Mangoes exposed to SM vapors containing TO produced a significant amount of ethylene gas within 12 h post-treatment, triggering metabolic processes associated with ripening. Elevated CO₂ levels were observed at 18 h, demonstrating that SM+TO 0.08% enhanced enzymatic activity related to ethylene production. The presence of ethylene gas was directly linked to accelerated ripening, consistent with the findings of Zhang et al. (2022). Consequently, ethylene production was enhanced, and metabolic pathways involved in ripening were stimulated by TO vapors. Saengwong-Ngam and Matan (2024) reported that when TO was heated to 50°C using a heat pad for 10 min and placed in a chamber containing green bananas, a rapid decrease in chlorophyll content was induced by increased respiration, resulting in elevated ethylene and CO₂ levels. Furthermore, warm TO treatment was observed to induce ethylene production in a manner similar to acetylene treatment. The incorporation of TO into the wood used for SM generation also played a crucial role in promoting uniform ripening under ambient temperature conditions. Room temperature facilitated the slow evaporation of TO on the mango surface, contributing to consistent ripening throughout the 10-day storage period. The gradual release of TO under ambient conditions was found to be more effective compared to cold storage.

In this study, SM was applied, although it has long been used as a method to accelerate fruit ripening, because SM particles are reported to penetrate fruit peel and absorbed into the flesh (Nasir et al., 2024). Although this technique raised safety concerns because wood SM may contain PAHs, tertiary tar components formed by pyrolysis and biomass gasification that can exert toxic, mutagenic, and/or carcinogenic effects, the presence of PAHs in food depends on the type of food and the duration of exposure. Foods with high fat content are at greater risk of PAH contamination, whereas PAH levels generally decrease when food is positioned farther from the heat source. Cooking time may moderately increase PAH levels in some foods, although concentrations tend to decrease when cooking time is extended, as observed in barbecued foods smoked for 30–40 min (Rose et al., 2015).

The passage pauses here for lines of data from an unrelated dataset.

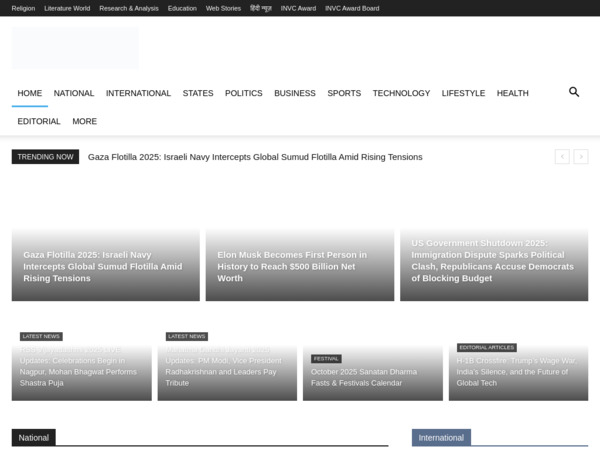The image size is (600, 450).
Task: Open the STATES nav item
Action: (198, 93)
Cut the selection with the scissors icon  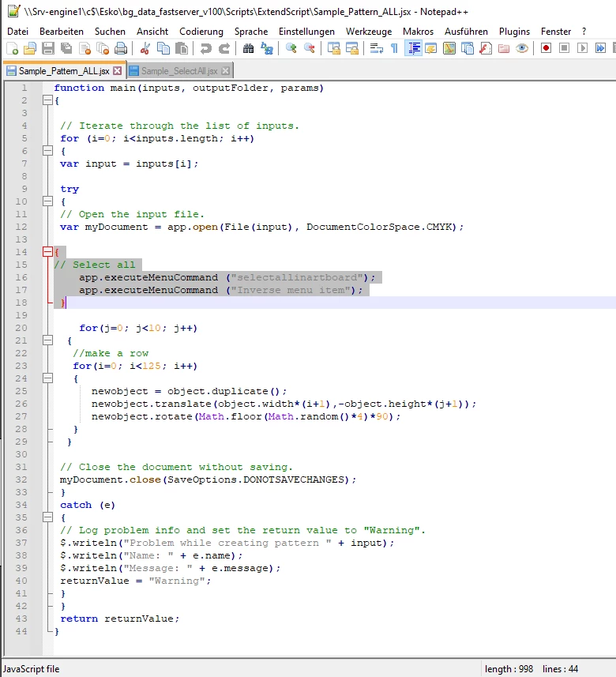pos(145,48)
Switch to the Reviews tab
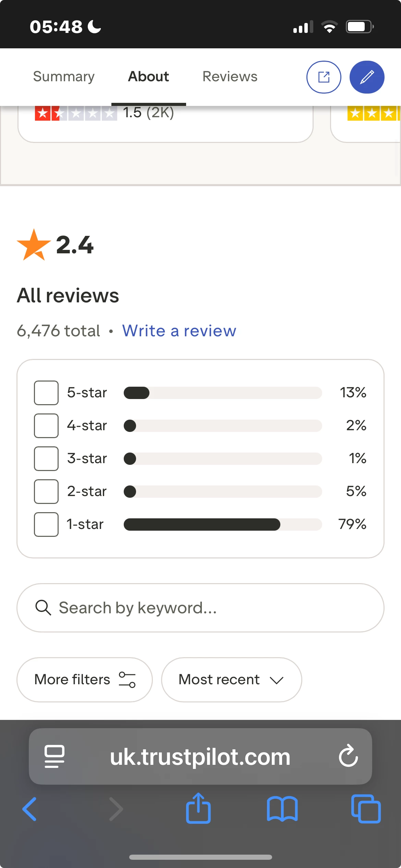 230,77
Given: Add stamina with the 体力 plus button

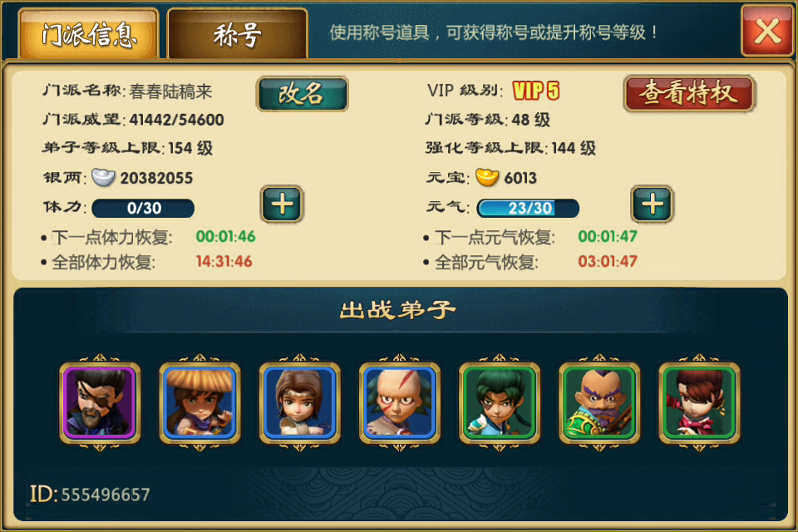Looking at the screenshot, I should point(282,204).
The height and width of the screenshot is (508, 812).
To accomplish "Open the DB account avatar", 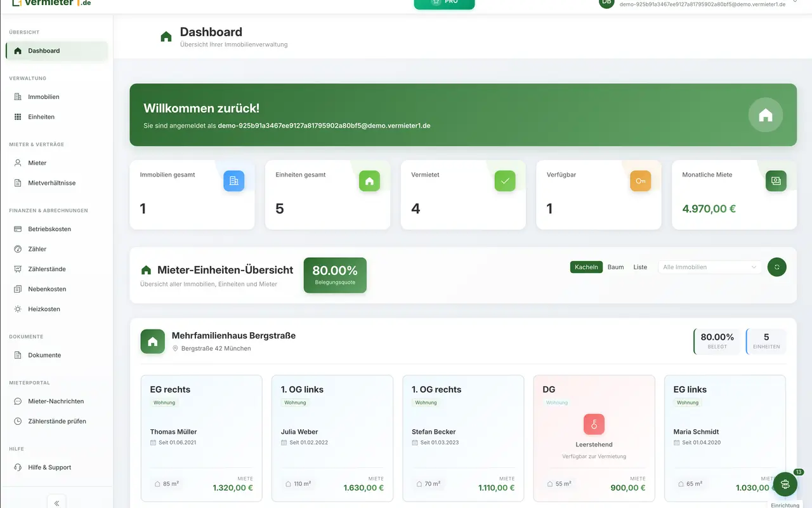I will point(606,3).
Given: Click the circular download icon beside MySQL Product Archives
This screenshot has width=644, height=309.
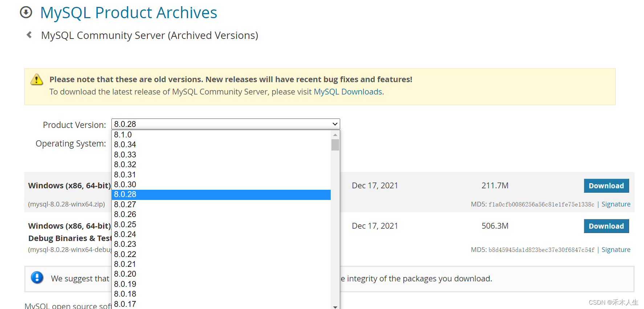Looking at the screenshot, I should [x=26, y=13].
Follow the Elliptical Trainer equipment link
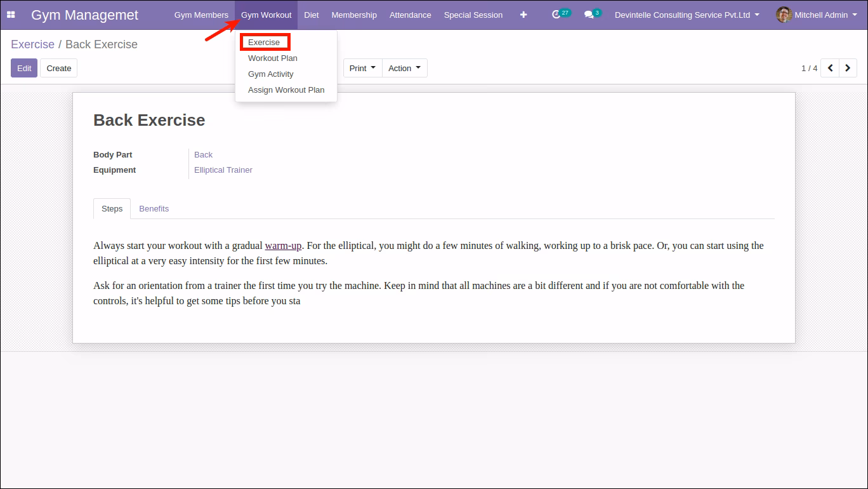This screenshot has height=489, width=868. click(x=223, y=170)
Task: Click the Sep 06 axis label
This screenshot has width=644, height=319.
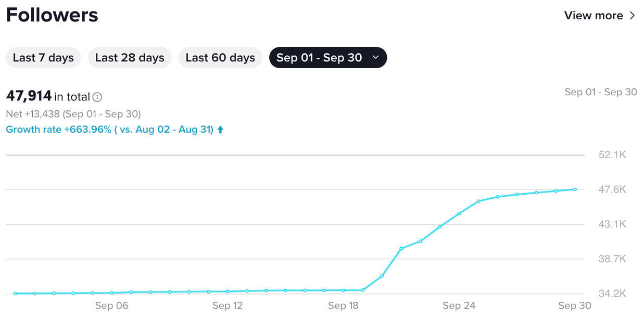Action: [111, 306]
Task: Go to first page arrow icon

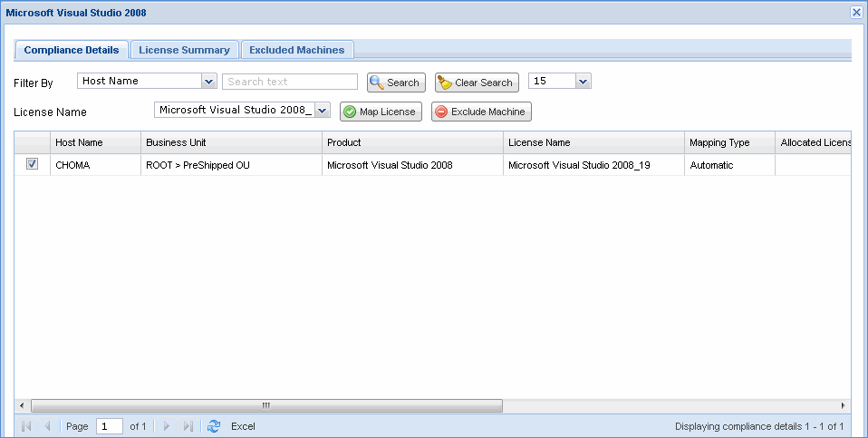Action: click(x=25, y=426)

In this study, SM was applied to mango, a low-fat fruit, for only 15 min. The SM source was positioned away from the fruit in the designed chamber. Previous studies reported that packaging surfaces made from coconut fiber containing essential oils were smoked for 60 min and then applied to dried fish. Under these experimental conditions, PAHs were detected in the treated fish at levels below the detection limit (Sinthupachee et al., 2023). Therefore, the use of SM+TO 0.08% was considered safe with respect to PAHs. Furthermore, because mangoes are peeled prior to consumption, the edible flesh is expected to be free from PAHs at levels that could pose a health risk.

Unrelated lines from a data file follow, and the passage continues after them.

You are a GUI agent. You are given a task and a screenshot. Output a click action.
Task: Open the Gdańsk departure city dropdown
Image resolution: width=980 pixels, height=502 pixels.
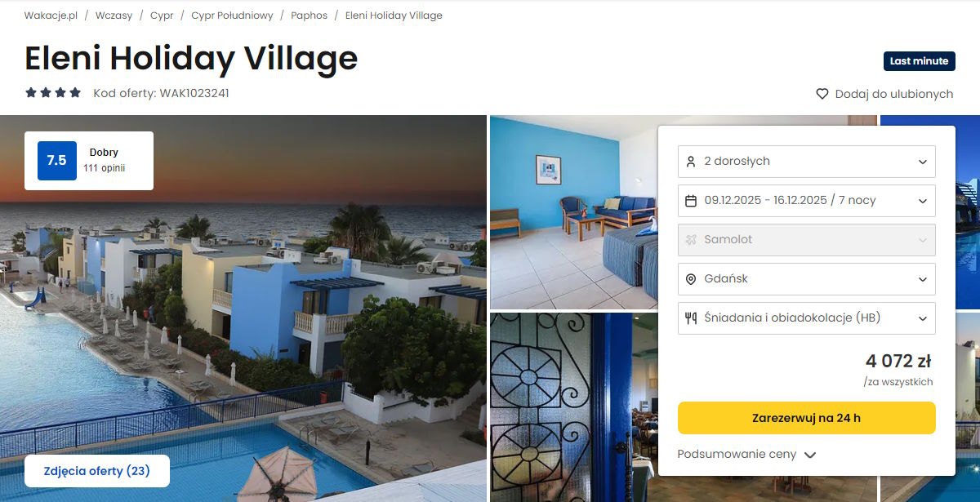click(x=807, y=279)
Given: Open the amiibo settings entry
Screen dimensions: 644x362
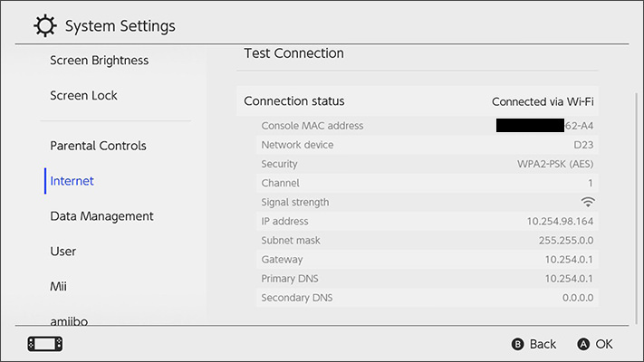Looking at the screenshot, I should [x=70, y=319].
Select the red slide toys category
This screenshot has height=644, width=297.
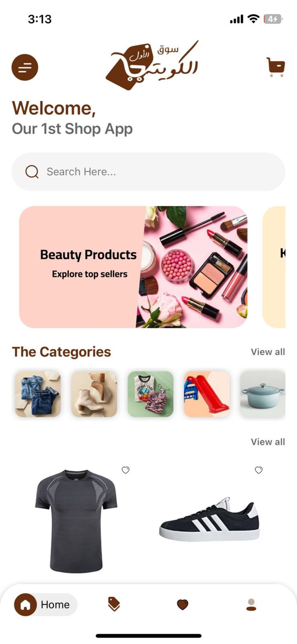click(x=207, y=394)
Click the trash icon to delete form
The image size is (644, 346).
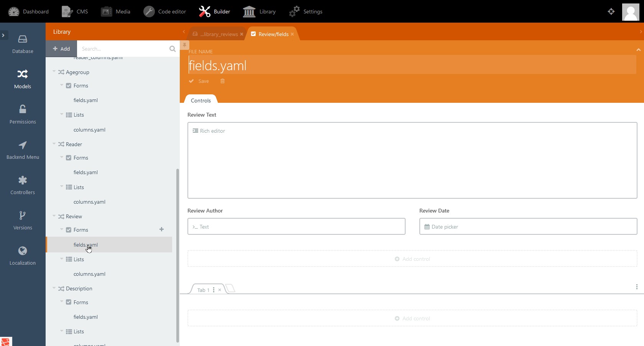click(x=222, y=81)
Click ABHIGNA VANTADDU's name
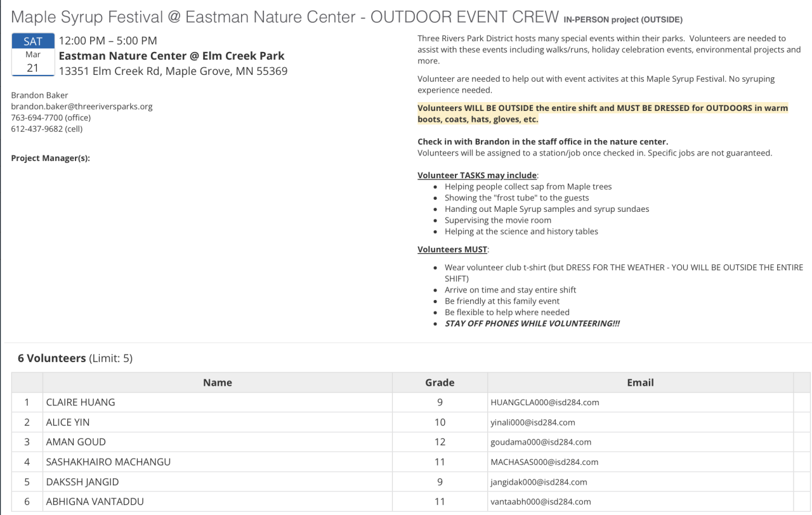The height and width of the screenshot is (515, 812). coord(95,502)
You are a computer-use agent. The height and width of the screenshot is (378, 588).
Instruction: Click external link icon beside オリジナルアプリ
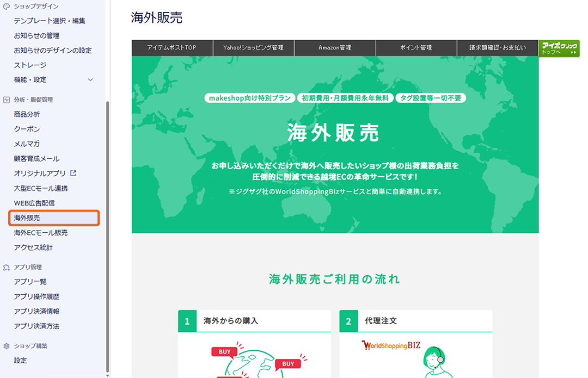click(74, 173)
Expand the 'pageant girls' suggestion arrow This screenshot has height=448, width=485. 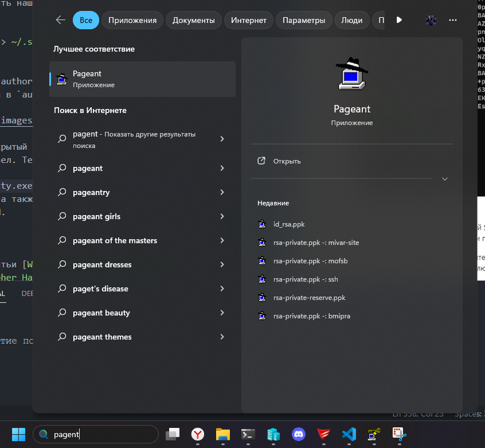pyautogui.click(x=222, y=217)
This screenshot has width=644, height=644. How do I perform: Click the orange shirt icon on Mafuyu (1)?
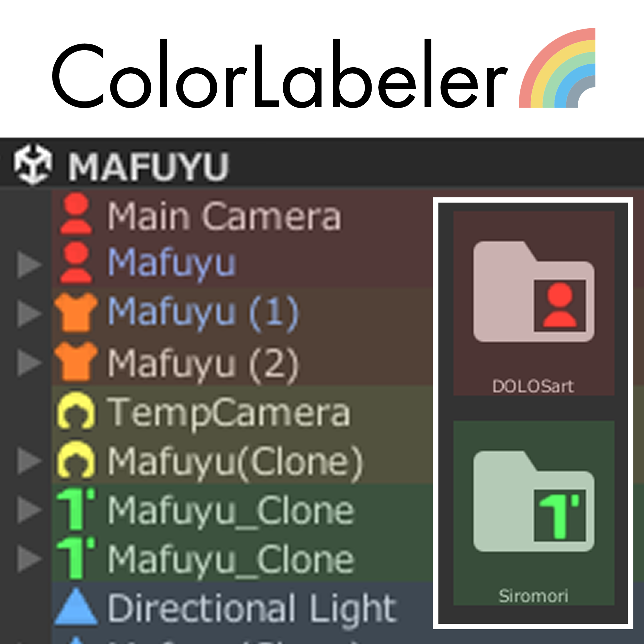76,312
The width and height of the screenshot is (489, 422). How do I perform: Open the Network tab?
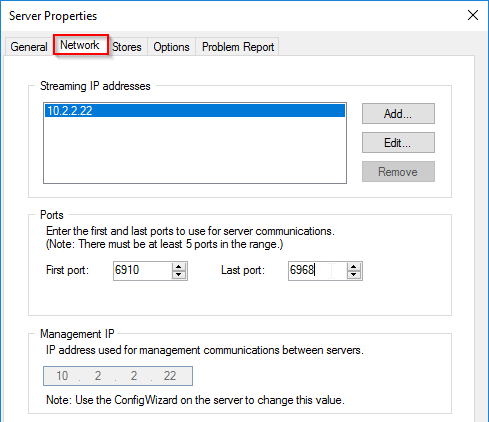[x=80, y=45]
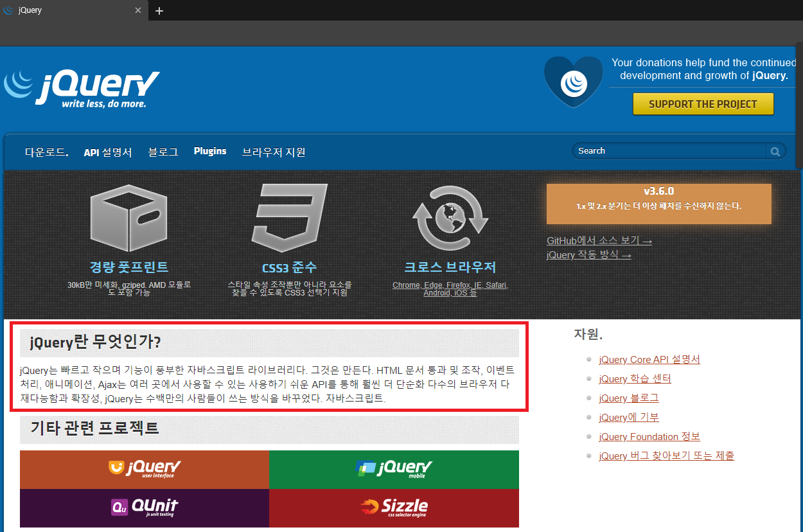Click the QUnit js unit testing banner
Viewport: 803px width, 532px height.
tap(144, 508)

For the antifungal function of SM+TO 0.08%, TO vapors not only promoted fruit ripening but also inhibited development of anthracnose. SM and TO formed a functional protective layer on the mango surface, enhancing fungal resistance, particularly because of key TO components, such as limonene and citral. In this study, TO was found to contain approximately 75% limonene. Limonene is confirmed to play a significant role in fungal resistance mechanism in fruits and vegetables (Owolabi et al., 2021) and is identified as a key factor in maintaining postharvest quality (Promwee and Matan, 2025). The antifungal activity of SM+TO 0.08% against fungal infection on mango surface was supported by previous reports indicating that limonene or citral, the major components of citrus fruit essential oil, interfered with the energy metabolism system and inhibited the glycolysis pathway of mold. Ergosterol content in cell membranes was reduced, while alterations in β-galactosidase activity, metal ion leakage, and relative conductivity confirmed membrane disruption, leading to the leakage of intracellular contents (Zhao et al., 2023).

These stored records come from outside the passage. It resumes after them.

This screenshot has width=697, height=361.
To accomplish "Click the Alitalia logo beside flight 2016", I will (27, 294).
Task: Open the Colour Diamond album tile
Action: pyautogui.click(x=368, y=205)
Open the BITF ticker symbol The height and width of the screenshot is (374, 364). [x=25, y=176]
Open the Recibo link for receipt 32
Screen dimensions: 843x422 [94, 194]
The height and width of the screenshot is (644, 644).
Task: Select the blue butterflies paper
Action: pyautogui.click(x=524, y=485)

In addition, d-limonene, the main fragrance of citrus peels, was reported to increase membrane permeability and cause structural damage, resulting in the failure of ion transshipment and generation of adenosine triphosphate (ATP), disruption of intracellular ion homeostasis, and leakage of proteins in yeast and mold, thereby altering cell morphology (Yu et al., 2022). However, it must be noted that based on these results, TO alone could not inhibit mold. This could be due to the low concentration of essential oil, which was insufficient to suppress fungal growth. A potential synergistic interaction between compounds in SM and the main components of TO is also considered a possible factor, which requires further investigation.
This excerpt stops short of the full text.